TASK DETAILS: Your answer should consist of every line in the records that holds "date".

Pixel coordinate grounding data:
☆ ☆ ☆ ☆ ☆ ☆ ☆
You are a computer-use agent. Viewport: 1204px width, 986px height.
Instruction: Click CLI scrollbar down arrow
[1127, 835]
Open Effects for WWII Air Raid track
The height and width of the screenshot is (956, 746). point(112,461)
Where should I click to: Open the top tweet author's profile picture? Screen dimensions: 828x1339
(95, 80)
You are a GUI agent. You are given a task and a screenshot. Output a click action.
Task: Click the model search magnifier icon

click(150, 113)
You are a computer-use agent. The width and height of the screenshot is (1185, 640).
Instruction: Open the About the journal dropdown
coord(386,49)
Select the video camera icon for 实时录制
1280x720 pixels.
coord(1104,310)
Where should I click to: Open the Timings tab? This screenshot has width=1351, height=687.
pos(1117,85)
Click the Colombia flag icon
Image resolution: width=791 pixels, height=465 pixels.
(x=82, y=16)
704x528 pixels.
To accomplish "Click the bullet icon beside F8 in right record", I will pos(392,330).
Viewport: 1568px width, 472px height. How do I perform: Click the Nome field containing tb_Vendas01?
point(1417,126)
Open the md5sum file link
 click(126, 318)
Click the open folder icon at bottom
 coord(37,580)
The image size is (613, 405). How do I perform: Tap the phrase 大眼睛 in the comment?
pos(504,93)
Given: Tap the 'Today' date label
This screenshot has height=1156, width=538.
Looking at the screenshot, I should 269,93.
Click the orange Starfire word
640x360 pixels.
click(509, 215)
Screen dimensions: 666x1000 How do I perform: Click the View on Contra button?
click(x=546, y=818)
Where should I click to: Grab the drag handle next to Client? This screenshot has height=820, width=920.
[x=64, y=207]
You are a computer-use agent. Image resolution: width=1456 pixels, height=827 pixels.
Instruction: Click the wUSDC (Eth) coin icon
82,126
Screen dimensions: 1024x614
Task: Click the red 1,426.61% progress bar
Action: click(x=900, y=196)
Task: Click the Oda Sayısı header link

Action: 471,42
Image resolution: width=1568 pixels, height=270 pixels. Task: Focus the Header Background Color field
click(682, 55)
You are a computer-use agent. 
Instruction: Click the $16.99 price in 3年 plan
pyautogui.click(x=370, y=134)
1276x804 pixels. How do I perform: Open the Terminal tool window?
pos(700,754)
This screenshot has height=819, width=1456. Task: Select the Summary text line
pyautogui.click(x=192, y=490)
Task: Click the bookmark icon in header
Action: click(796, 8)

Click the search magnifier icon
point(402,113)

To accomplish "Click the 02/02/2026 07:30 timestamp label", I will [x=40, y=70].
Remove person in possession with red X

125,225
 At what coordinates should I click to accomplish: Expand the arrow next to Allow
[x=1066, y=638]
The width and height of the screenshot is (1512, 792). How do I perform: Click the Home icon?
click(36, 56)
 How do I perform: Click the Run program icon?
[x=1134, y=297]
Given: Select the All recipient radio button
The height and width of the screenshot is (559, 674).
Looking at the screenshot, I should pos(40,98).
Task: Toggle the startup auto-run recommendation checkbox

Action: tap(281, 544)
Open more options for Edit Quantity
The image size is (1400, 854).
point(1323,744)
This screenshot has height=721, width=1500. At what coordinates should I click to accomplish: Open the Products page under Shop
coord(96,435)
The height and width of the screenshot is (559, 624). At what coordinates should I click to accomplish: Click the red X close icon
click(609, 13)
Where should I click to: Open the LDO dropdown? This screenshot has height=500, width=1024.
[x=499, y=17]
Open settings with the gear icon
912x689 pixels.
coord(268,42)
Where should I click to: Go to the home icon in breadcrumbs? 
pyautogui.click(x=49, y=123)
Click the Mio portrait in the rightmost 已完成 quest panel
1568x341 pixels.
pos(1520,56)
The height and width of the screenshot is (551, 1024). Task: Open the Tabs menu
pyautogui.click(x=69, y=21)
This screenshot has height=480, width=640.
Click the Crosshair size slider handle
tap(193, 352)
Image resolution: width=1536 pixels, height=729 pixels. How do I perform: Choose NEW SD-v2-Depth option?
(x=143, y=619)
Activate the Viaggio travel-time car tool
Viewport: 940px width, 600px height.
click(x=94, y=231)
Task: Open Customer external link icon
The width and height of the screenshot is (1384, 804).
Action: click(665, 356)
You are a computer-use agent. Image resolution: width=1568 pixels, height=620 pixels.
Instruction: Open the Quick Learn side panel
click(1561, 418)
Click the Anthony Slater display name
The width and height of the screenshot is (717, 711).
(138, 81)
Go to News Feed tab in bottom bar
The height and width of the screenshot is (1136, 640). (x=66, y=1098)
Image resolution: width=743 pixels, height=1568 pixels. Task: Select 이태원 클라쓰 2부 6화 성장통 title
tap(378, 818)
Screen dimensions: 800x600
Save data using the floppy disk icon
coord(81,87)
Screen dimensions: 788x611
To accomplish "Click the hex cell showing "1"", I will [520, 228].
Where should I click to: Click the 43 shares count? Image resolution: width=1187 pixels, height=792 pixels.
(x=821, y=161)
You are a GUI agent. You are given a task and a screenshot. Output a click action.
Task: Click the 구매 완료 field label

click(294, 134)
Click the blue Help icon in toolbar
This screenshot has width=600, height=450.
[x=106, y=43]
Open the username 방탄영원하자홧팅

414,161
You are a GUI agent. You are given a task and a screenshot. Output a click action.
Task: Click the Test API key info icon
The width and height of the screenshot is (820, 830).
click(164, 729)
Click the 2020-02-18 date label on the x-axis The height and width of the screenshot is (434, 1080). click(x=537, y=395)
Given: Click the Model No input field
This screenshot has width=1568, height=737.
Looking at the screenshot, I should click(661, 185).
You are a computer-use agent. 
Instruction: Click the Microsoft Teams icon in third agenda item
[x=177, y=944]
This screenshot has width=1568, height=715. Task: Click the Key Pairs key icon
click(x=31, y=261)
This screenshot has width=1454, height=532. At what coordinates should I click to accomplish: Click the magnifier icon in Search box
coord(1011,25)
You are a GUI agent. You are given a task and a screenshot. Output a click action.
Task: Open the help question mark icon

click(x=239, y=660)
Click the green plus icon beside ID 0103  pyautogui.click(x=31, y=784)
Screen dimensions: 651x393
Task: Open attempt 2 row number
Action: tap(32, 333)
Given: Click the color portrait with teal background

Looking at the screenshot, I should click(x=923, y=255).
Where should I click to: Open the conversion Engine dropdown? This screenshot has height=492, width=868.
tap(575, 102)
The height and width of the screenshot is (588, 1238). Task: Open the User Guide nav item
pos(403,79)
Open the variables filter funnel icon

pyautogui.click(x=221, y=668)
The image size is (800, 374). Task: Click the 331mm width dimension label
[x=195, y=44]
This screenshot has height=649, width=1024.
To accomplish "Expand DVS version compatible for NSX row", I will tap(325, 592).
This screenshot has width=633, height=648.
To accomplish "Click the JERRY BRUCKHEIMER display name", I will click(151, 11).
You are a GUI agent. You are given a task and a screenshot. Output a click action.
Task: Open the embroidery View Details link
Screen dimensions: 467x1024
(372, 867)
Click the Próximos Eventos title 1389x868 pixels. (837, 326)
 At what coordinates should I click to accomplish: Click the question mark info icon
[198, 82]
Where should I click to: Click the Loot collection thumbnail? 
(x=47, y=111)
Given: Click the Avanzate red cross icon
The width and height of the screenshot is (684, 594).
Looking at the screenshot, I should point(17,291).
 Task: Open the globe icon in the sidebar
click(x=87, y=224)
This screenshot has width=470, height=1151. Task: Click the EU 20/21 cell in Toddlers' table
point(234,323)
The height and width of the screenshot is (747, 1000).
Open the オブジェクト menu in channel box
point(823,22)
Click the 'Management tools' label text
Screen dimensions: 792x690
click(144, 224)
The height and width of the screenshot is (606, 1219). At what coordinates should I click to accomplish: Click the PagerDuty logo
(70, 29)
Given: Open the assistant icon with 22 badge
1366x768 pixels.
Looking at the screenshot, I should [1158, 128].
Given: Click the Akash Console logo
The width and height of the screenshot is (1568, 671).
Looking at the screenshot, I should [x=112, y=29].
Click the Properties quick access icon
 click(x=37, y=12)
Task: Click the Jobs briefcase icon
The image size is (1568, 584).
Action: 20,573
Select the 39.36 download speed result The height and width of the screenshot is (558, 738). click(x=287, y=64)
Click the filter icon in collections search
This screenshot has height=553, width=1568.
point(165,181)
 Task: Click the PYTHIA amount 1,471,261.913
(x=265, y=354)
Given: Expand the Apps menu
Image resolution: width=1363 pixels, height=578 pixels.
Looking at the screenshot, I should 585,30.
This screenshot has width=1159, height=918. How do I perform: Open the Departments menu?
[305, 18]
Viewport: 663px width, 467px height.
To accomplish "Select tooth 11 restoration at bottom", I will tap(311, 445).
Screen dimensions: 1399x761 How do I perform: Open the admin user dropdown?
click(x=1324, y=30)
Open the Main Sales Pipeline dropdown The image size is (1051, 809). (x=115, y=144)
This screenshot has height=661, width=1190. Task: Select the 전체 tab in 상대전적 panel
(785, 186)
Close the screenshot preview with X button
☆ ☆ ☆ ☆ ☆ ☆ ☆
RESPONSE TO THIS EXERCISE:
Given: Tap the 'Today' date label
Click the 2020-02-18 date label on the x-axis The height and width of the screenshot is (434, 1080). click(x=537, y=395)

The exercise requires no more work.